I was attracted to the UAD plug-ins because of the quality of their algorithms. I think they are doing the most impressive work out there in modeling analog hardware. The killer feature that sold me on their interfaces is their Unison technology. Modelling a preamp will only get you so far in recreating the sound of a microphone plugged into a preamp. Changing the impedance of the analog input to match the input impedance of the preamp that’s being modeled is a huge step forward. An now there are a number of Unison-enabled guitar and bass amps that do the same thing with the instrument input.
Needless to say my ability to be on the road with a full featured studio would be quite a different undertaking without the tools from Universal Audio.
Below is my lighthearted, but accurate, top ten reasons that I love using UAD plug-ins and audio interfaces:
- The sound quality.
- The tape emulators allow you to turn off tape hiss, wow and flutter and crosstalk.

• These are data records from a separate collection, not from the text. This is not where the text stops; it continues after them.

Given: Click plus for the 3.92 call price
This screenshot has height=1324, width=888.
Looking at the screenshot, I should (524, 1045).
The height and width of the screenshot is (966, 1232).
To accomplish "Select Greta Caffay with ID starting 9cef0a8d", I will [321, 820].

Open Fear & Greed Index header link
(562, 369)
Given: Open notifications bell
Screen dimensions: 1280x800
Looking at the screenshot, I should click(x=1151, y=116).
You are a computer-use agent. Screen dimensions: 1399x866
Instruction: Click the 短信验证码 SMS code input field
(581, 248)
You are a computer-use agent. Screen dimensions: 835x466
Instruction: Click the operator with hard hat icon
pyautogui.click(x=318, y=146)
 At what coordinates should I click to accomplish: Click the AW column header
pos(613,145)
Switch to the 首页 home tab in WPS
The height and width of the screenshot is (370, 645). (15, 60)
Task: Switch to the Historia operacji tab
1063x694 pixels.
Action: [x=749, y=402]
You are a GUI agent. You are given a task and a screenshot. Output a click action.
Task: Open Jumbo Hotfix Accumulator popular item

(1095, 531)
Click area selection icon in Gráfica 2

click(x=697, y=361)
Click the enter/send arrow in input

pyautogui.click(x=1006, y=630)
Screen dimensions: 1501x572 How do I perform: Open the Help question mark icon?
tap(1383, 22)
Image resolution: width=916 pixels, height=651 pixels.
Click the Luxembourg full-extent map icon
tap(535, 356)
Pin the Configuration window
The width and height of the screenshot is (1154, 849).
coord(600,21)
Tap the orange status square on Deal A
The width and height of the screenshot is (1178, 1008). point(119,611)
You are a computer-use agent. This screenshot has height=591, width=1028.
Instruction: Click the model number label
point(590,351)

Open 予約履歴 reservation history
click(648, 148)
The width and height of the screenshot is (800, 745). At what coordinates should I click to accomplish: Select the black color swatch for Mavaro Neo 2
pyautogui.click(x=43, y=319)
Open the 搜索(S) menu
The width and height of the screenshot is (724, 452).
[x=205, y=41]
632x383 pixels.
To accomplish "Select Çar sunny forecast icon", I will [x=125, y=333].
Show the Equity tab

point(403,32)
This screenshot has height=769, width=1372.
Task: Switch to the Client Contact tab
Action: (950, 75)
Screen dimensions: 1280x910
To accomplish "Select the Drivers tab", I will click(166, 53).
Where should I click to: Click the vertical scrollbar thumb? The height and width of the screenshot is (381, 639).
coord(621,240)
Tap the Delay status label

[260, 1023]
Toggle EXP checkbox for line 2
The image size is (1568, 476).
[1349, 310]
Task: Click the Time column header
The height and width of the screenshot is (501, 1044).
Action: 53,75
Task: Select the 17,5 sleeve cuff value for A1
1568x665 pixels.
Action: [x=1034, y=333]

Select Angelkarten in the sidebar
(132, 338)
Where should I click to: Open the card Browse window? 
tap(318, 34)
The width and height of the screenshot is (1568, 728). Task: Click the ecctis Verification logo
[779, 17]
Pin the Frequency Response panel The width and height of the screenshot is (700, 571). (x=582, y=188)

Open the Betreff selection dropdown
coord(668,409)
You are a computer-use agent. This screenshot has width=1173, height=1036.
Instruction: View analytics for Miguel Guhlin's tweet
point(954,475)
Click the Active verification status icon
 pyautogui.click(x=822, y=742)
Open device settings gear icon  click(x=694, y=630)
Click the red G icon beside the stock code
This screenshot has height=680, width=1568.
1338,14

- Having the option to automate virtually every knob or switch.
- Being able to do large mixes on a laptop because so much processing is on the UAD DSP chips.
- Not needing half a dozen racks full of outboard.
- Having a dozen racks of virtual outboard at my disposal.
- You don’t have to avoid problematic channels on the vintage console.
- Not having to repatch all the outboard gear, or deal with patch bays at all.
- You don’t have to wait for the tubes to warm up.
- Mix recalls don’t require that you manually reset all your hardware.